=== Dataset records ===

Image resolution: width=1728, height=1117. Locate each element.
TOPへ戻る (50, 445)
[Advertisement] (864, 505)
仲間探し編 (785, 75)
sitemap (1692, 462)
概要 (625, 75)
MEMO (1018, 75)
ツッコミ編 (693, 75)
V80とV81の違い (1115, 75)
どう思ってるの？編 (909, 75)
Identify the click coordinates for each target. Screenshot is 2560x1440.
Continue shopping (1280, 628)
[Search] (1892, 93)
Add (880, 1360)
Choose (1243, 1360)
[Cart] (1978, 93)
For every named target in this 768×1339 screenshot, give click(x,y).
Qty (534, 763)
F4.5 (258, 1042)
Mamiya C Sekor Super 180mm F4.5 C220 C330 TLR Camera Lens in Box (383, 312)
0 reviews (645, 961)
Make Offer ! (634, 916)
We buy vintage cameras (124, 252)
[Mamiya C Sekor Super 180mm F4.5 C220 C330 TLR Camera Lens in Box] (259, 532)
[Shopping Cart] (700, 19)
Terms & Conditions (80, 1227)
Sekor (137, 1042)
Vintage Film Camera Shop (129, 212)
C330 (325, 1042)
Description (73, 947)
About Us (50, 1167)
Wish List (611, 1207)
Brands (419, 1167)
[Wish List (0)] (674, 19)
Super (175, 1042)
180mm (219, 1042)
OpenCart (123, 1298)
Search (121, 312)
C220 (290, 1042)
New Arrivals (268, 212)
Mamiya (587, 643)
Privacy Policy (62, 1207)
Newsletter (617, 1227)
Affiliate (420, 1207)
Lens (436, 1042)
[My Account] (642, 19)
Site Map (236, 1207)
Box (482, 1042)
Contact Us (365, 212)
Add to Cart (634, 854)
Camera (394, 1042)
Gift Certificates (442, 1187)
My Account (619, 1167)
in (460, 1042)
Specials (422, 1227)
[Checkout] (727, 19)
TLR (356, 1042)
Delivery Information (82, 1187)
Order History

===

What is being asked: Say the number of lines above that include "each", and only that.

Answer below: 2